It's not. It's not resistant against hash-flooding attacks, and it's the slowest hash function which is used in the wild. It has some good hash function qualities, but none of its qualities would qualify it as a good hash table function. the authors only compare the speed against secure hash functions like MD5 and SHA*, but then are talking about hash tables and compare it against FNV, Murmur and City. (City was replaced by Farm btw. some years ago already)

Below some guys quote my smhasher README, where I tried to get some common sense out.

There are secure hash functions and there are secure hash tables. The topic we are talking here, starting with Robin Hood. But those two topics are mostly orthogonal. A 32-64bit hash function can never be called secure, it's trivial to brute force it. A secure hash function is not usable in a hash table with 32bit, for which 7-15bits are needed for attacks. Get over it and use proper hash tables, and esp. not linked lists. We are not in the eighties anymore.
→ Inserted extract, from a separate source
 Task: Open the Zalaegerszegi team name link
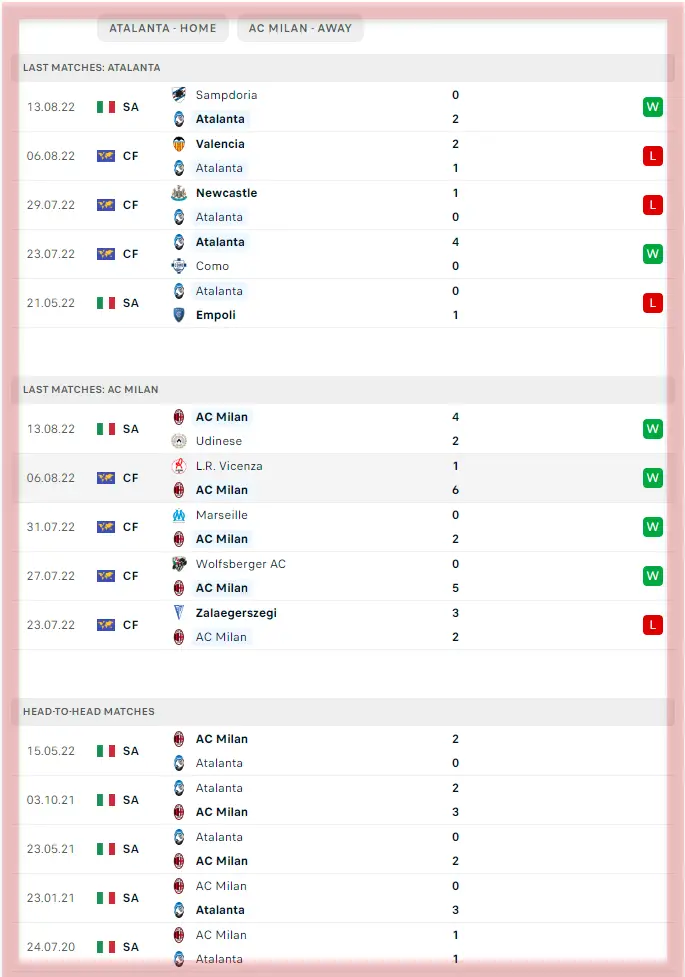click(236, 613)
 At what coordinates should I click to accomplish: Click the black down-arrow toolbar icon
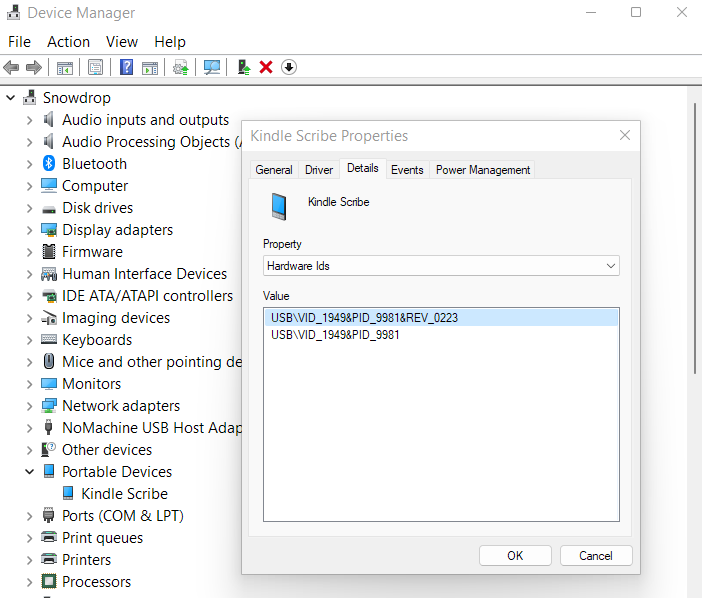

>if you detect the seed, e.g. from the sort-order,

Good luck with detecting 128-bit secret key from sort order.

>State-recovery.

>A simple strategy to attack SipHash is to choose three input strings identical except for their last word, query for their respective SipHash outputs, and then \guess" the state that produced the output v1 ⊕ v2 ⊕ v3 ⊕ v4 for one of the two strings. The attacker checks the 192-bit guessed value against the two other strings, and eventually recovers the key. On average d2^191 evaluations of SipRound are computed.

>Internal collisions.

>As for any MAC with 256-bit internal state, internal collisions can be exploited to forge valid tags with complexity of the order of 2^128 queries to SipHash. The padding of the message length forces attackers to search for collisions at the same position modulo 256 bytes.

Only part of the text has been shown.